The Axonify team headed to Las Vegas last week for ATD TechKnowledge. This annual event showcases the latest innovations in learning and performance technology, so Axonify is a perfect fit. In addition to a multitude of great conversations in the expo, the team hosted 4 sessions during the conference. I even had the chance to introduce the final keynote speaker and offer a few closing comments!
With so many great tools and ideas on display, it can be difficult to identify a shortlist of key themes from such an awesome event. Fortunately, the keynote speakers did a great job of setting the tone for the education sessions that took place over the 3 days.

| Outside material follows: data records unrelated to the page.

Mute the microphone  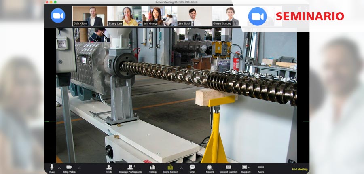point(52,168)
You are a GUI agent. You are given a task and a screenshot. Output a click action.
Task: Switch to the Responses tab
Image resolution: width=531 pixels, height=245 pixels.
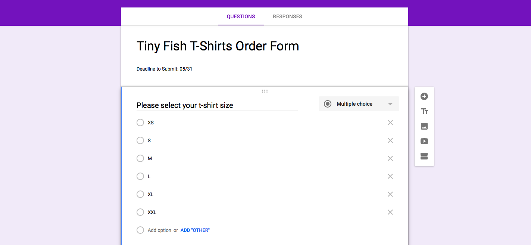(287, 16)
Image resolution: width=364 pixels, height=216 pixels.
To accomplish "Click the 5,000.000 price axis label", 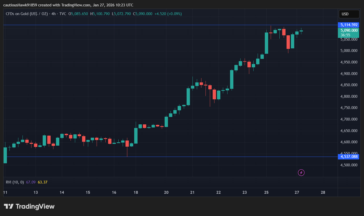I will coord(349,51).
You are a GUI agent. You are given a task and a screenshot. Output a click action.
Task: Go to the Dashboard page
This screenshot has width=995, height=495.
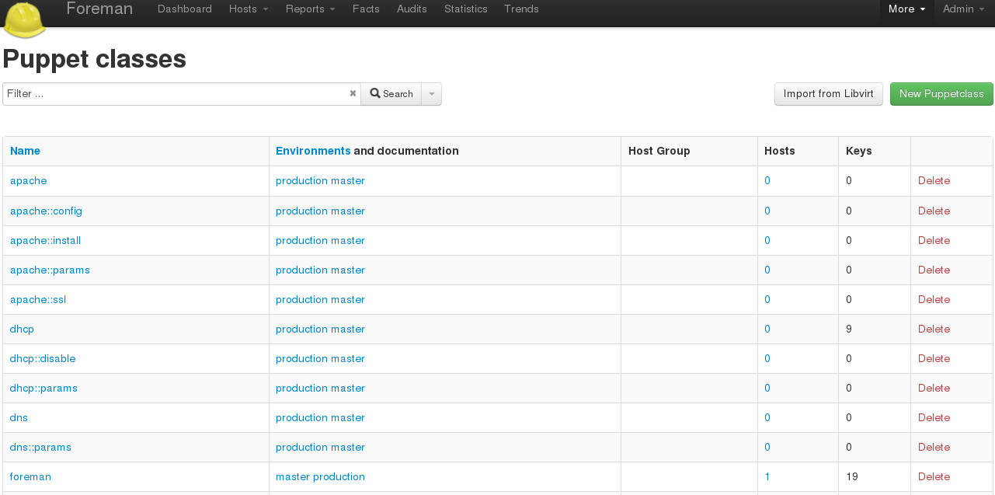tap(185, 9)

Data is a strategic decision.
Rahaf Harfoush introduced participants to digital anthropology—the study of how technology impacts human behavior, specifically in the workplace. She summarized the ideas shared in her book The Decoded Company and emphasized that technology has created an abundance of data in all areas. Unfortunately, most organizations have not taken advantage of this evolution that has lead to so many value-added experiences in our day-to-day lives. Technology limitations are no longer a valid excuse. Rather, data is now a strategic decision that company leaders must make to optimize performance and keep up with the pace of business.
The importance of data was a theme that continued throughout the event. The xAPI was once again in the spotlight as practitioners showed how they are using the standard to improve their ability to measure learning impact. I also led a session on behavioral analytics in which I shared a story about how the Axonify team continues to work with our customers to improve learning outcomes through the introduction of performance observation. The abundance of data Rahaf discussed represents a tremendous opportunity for L&D to improve their ability to support meaningful performance improvement. It’s up to each team to reject traditional training metrics, like seat time and completions, in favor of data that will help us ask the right questions and connect learning to business outcomes.
We are more connected than ever before.
As customers, we’re always connected. We have instant access to products online. We can make purchases on the go. And we can advocate for our favorite brands through a variety of social channels. However, much like in our data story, organizations have failed to leverage the connected nature of work to improve learning and performance outcomes. This was the theme of Clara Shih’s presentation. In addition to sharing her insights, Clara spent time taking questions from the audience, many of which focused on the growing automation of workplace tasks and the continued impact this will have on jobs.
How can L&D take advantage of the connected nature of work when concepts like “social learning” tend to limit knowledge sharing to course-specific interactions? As we discussed in the conference disrupt room, we must find ways to motivate and enable employees to share the HOWs in their roles that lead to success. We must also help stakeholders overcome their apprehension towards user-generated content by influencing the right people along the way. Finally, we must select technology that leverages behaviors that have become so commonplace in everyday knowledge sharing, including search and curation.
Commit, then figure it out.
Mick Eberling from Not Impossible Labs brought the house down—in more ways than one—with his story about leveraging technology to improve people’s lives. Check out Project Daniel to get a sense of the emotion that took over the room during his presentation. Mick is a true inspiration and has found ways to help people live better lives through sheer power of will. To quote Mick: “When you see absurdity that has to change, commit, then figure it out.”
Not everyone can muster the life-changing motivation that Mick generates on a seemingly daily basis. However, we can all take a lesson from him when it comes to how we look at our roles in L&D. If we always wait for the stars to align and present the perfect opportunity for change, we’ll never enable meaningful improvement. So, rather than complain about lack of funding, buy-in or capacity, we must find ways to help people get better at their jobs every day. We must commit to providing value-added learning experiences and hack our way to better and better solutions. And we must maintain our sense of empathy along the way to ensure we always respect and appreciate the people we support.
To explore more of the TechKnowledge 2017 experience, check out the Twitter hashtag #ATDTK. You can also check out David Kelly’s curated backchannel, where he provides links to a variety of event resources. I’ll leave you with one final quote that I came across on the conference backchannel and effectively summarizes not only the value of the TK experience for L&D professionals but also the work that we do every day in our organizations:
“In a time of drastic change it is learners who inherit the future. The learned usually find themselves equipped to live in a world that no longer exists.”